* _YOUR OBJECTIVE_
Please reproduce the data exactly and omit the pictures.

(EXTRACTED ENTRIES)

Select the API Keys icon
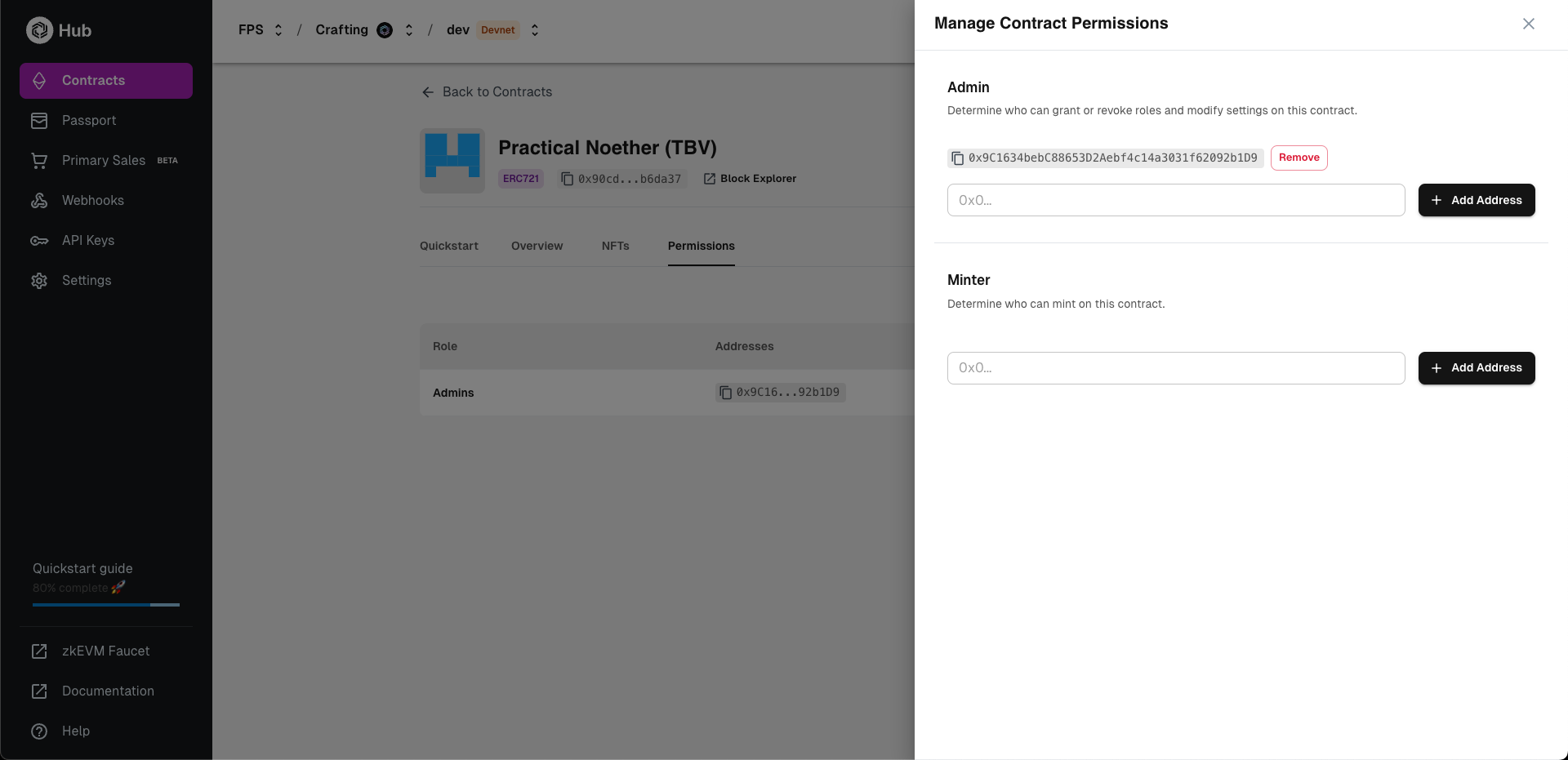(x=39, y=240)
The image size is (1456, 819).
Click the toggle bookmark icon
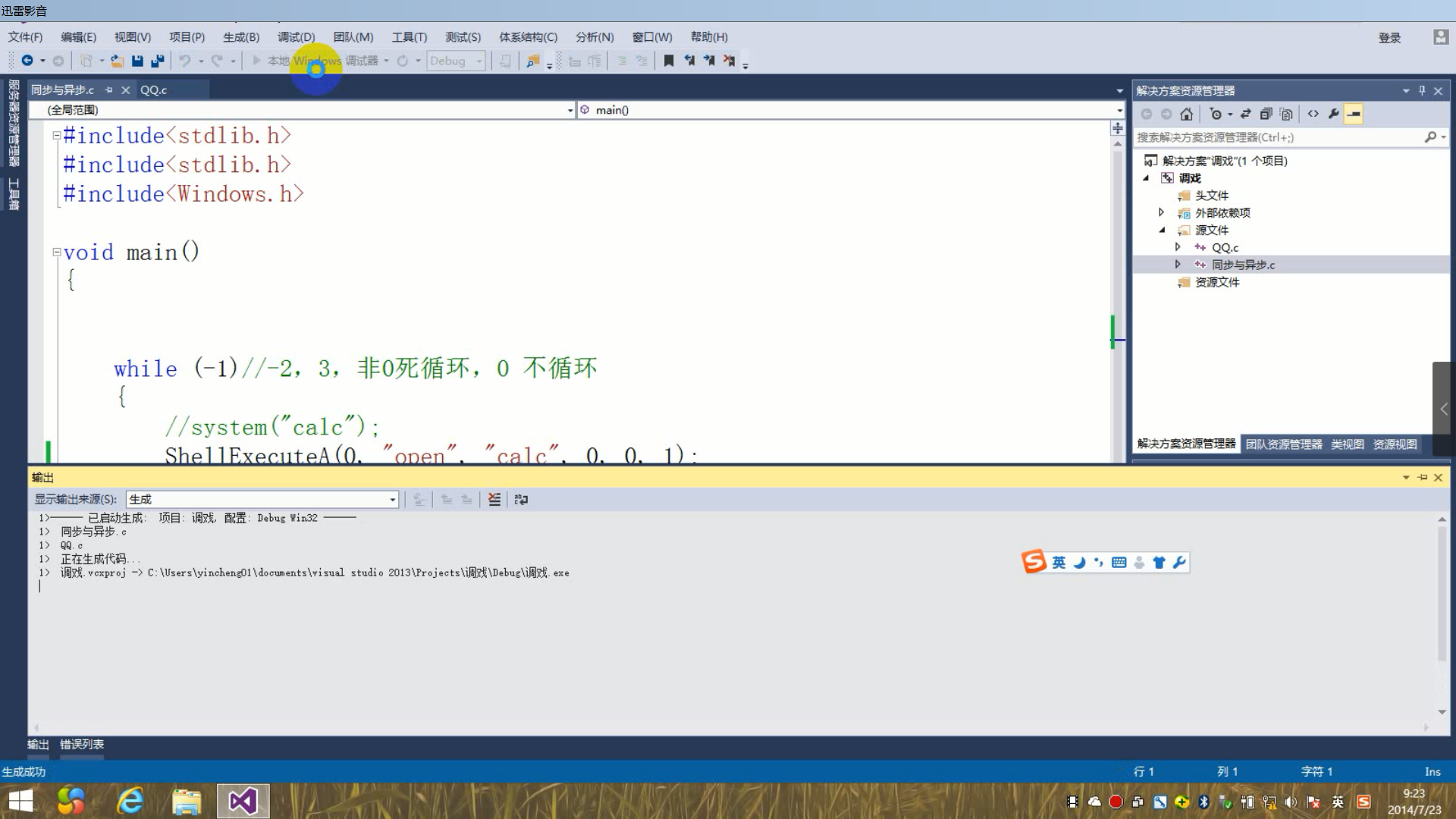click(668, 61)
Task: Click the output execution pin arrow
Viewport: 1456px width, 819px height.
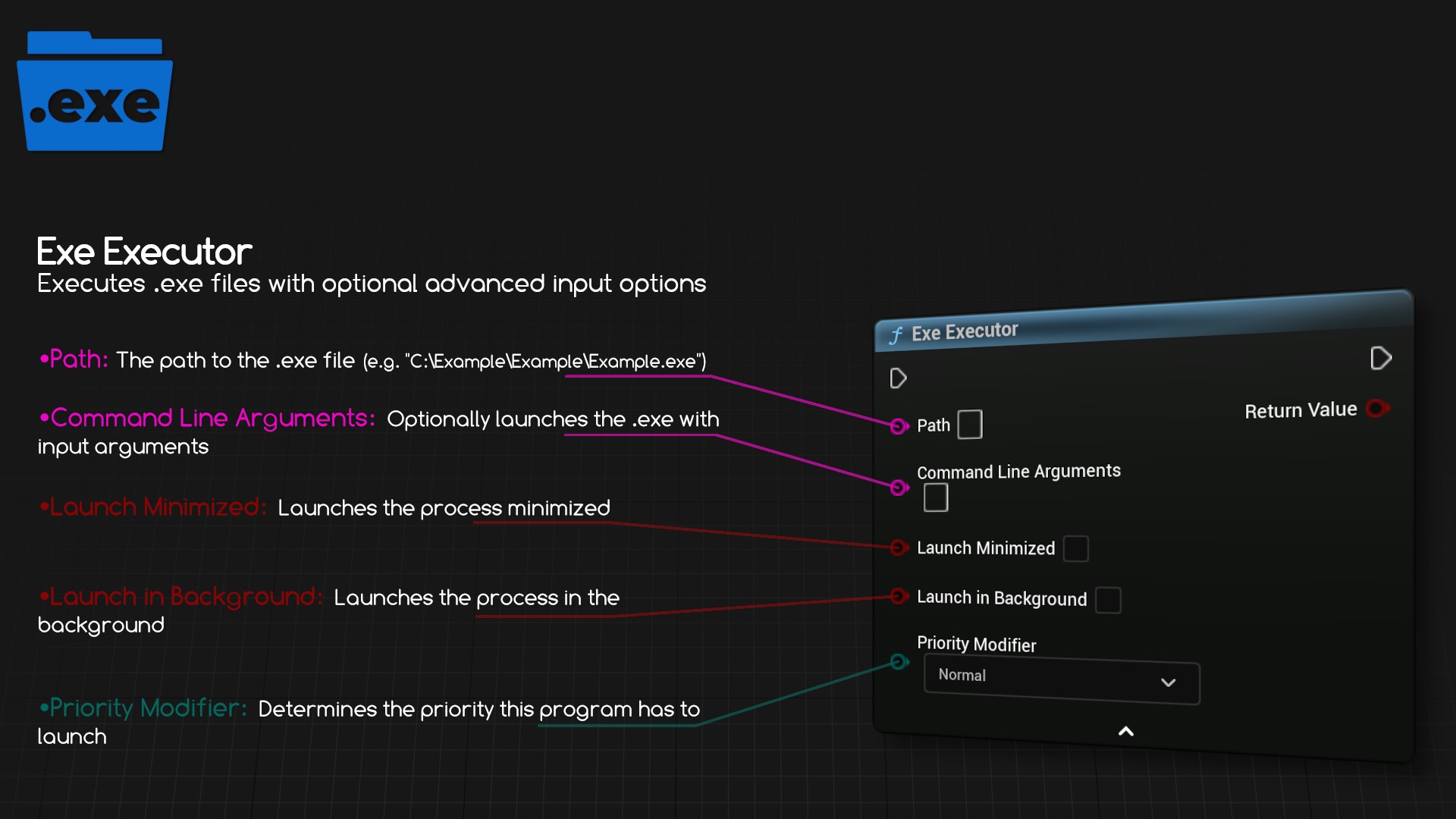Action: point(1380,358)
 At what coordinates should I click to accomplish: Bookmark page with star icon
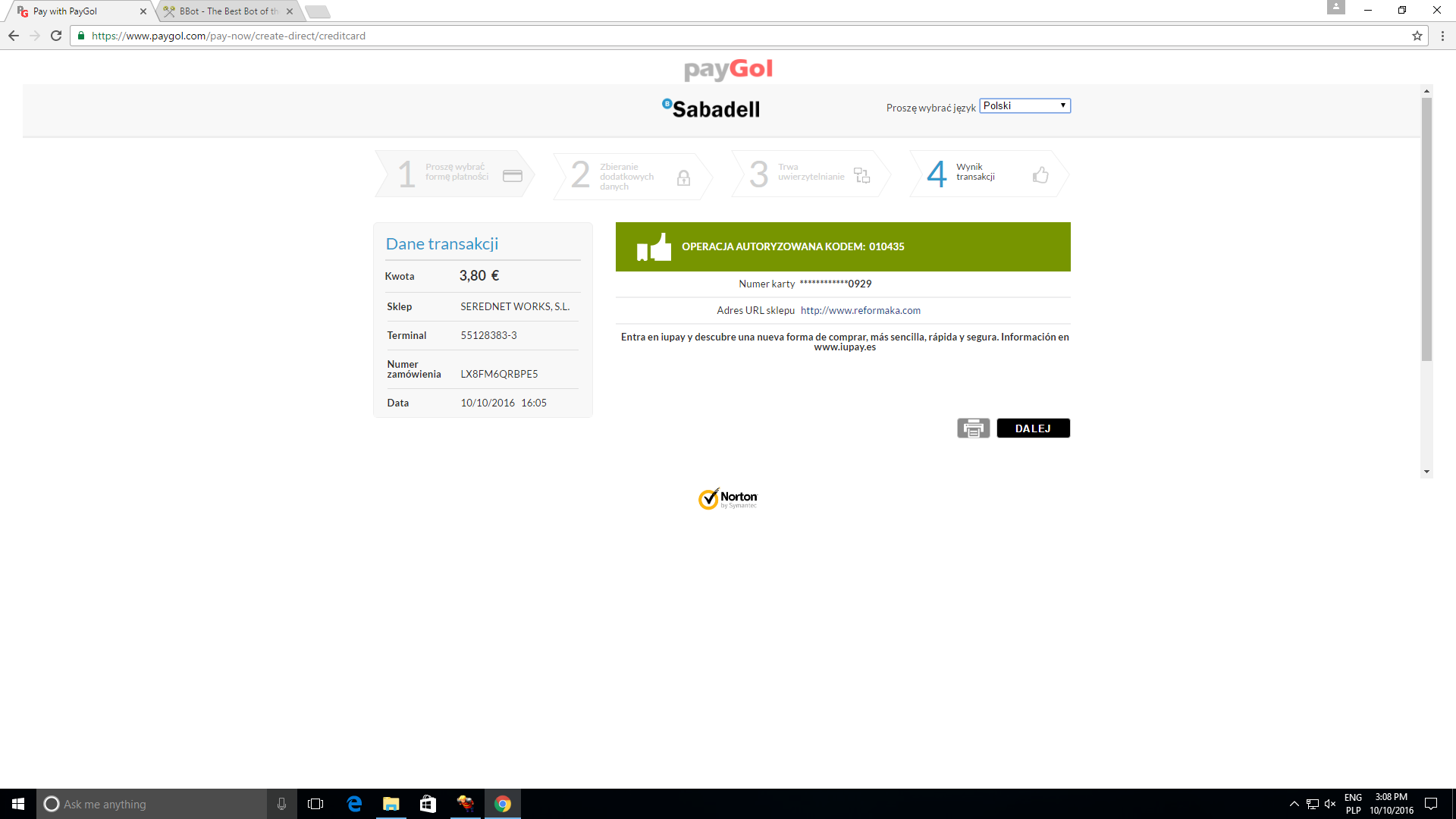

(End EXTRACTED ENTRIES)

* _SOLUTION FOR THIS PROBLEM_
Select the API Keys icon
(x=39, y=240)
The image size is (1456, 819).
Click the toggle bookmark icon
click(668, 61)
Task: Click the output execution pin arrow
Viewport: 1456px width, 819px height.
Action: point(1380,358)
 At what coordinates should I click to accomplish: Bookmark page with star icon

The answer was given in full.